This is the final story in a weeklong series on China.
Automobile manufacturers across the world are bracing for a sweeping change. With stringent emission norms expected to take effect globally, the internal combustion engine is expected to gradually make way for electric vehicles (EVs) and hybrid electric vehicles (HEVs). According to recent JP Morgan research, the growth in EVs and HEVs is increasing rapidly, and by the year 2025, they will account for about 30 percent of all vehicle sales globally.
To place things in perspective, there were less than one million plug-in electric vehicle sales (PEVs) in 2016—accounting for 1 percent of global automobile sales. However, by 2025, the report estimates this number will near 8.4 million vehicles, translating into a 7.7 percent market share.
The EV market is poised to witness a significant surge, although HEVs are likely to be the market leader.
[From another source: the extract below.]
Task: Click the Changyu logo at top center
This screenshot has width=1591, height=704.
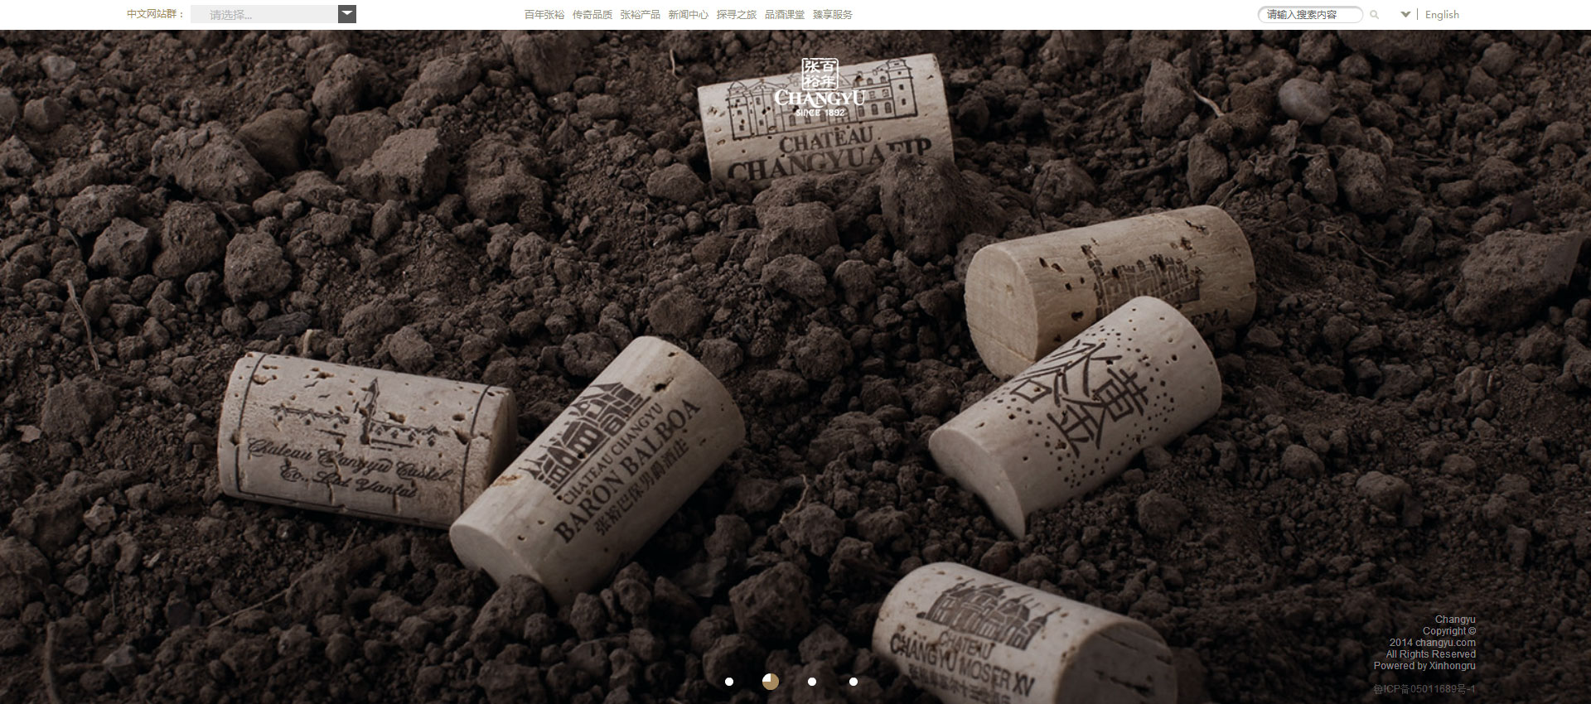Action: pos(820,88)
HEVs combine an internal combustion engine with an electric motor. Growth in this segment by 2025 will be unprecedented—from a meager 3 percent of global market share to over 25 million vehicles or 23 percent of global sales over the same period. Therefore, by 2025, it is forecast that fossil fuel-burning vehicles will account for about 70 percent of the market share. By 2030, the figure is expected to decline to 40 percent, with a large chunk of HEV sales coming from emerging economies.
The good news for Asia is that a lot of this surge in activity is expected to be driven by Asian economies, particularly China, where the government has put in place policies and initiatives to support the development of the EV industry.
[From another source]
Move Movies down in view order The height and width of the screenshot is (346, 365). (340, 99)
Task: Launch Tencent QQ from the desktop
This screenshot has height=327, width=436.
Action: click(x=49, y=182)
China Leads Global EV Production and Sales
According to the research, the compound annual growth rate of China’s new electric vehicle market—comprising EVs and PHEVs (plug-in hybrid electric vehicles)—is expected to hit 46 percent by 2020, with 2.5 million units produced in that year. This is half a million more units than the government’s target of having two million such units on the roads by 2020, it adds. The key drivers underpinning the surge in this segment are rapid battery cost reductions, charging facilities, new subsidies, dual-credit policies and public transport (local government policy in China requires 30 percent of all new buses to be EVs or PHEVs, for instance).
An increase in mini-EVs and a steady decrease in battery-pack prices have resulted in affordable EV offerings. Prices for mini-EVs start at around 40,000 yuan ($5,800) in China, and companies such as Beijing Auto Industry Corporation, BYD and ZhiDou are among the major producers.
East Asia Dominates Battery Production and Charging Infrastructure
A handful of Asian companies dominate the EV battery manufacturing landscape globally. Panasonic, for example, enjoys a 40 percent share globally and is followed by China’s Contemporary Amperex Technology (23 percent) and LG Chem (18 percent).
Over the last decade, battery-pack prices have steadily declined—from $1,000/kilowatt hour (kWh) in 2010 to about $210-230/kWh in 2017. This is a positive sign for the EV industry, since lower battery prices will result in more affordable product portfolios, the report notes. Once prices fall to $100/kWh, the prices of EVs and internal combustion engine-powered vehicles will be comparable and, evidently, the consumer will lean toward the former. The report forecasts that this price point will likely be achieved by 2025 or earlier.
Internal combustion engine-powered vehicles have long dominated the auto sector, and as such, fueling stations are a common feature. Likewise, one aspect that has affected increased EV adoption is the lack of a wide charging network. However, China is leading globally on this front, too. According to the report, China is targeting 4 million new charging posts and 12,000 charging stations by 2020, with investment support from state-owned enterprises. As of 2017, there were about 600,000 public charging points installed globally, with 320,000 of those in China alone, the report says.
Asia To Drive EV Momentum
PEV sales in Japan and Korea are expected to reach 384,000 by 2025—representing a market share of 6 percent in the two countries; HEVs, meanwhile, will account for about 1.8 million units, accounting for 27 percent of total sales.
General Motors recently announced plans to launch 10 heavily electrified vehicle models in China from 2021 through 2023, in addition to the 10 already planned for 2016 through 2020. Tougher fuel economy regulation in the U.S., meanwhile, will lead to automakers expanding their EV product portfolio. Although, the transition will be gradual compared to Europe, where “a dramatic move away from [internal combustion engine]-only vehicles is expected, and by 2025, only plug-in electric vehicles and HEVs will likely be sold.”
Globally, China is on track to become the global leader—both in terms of EV production and consumption. In only two years, it is expected to account for a whopping 59 percent of global sales. It may witness a slight easing in 2025 to 55 percent, but will remain comfortably ahead globally. This is a trend that is likely to play out over the next few years at least.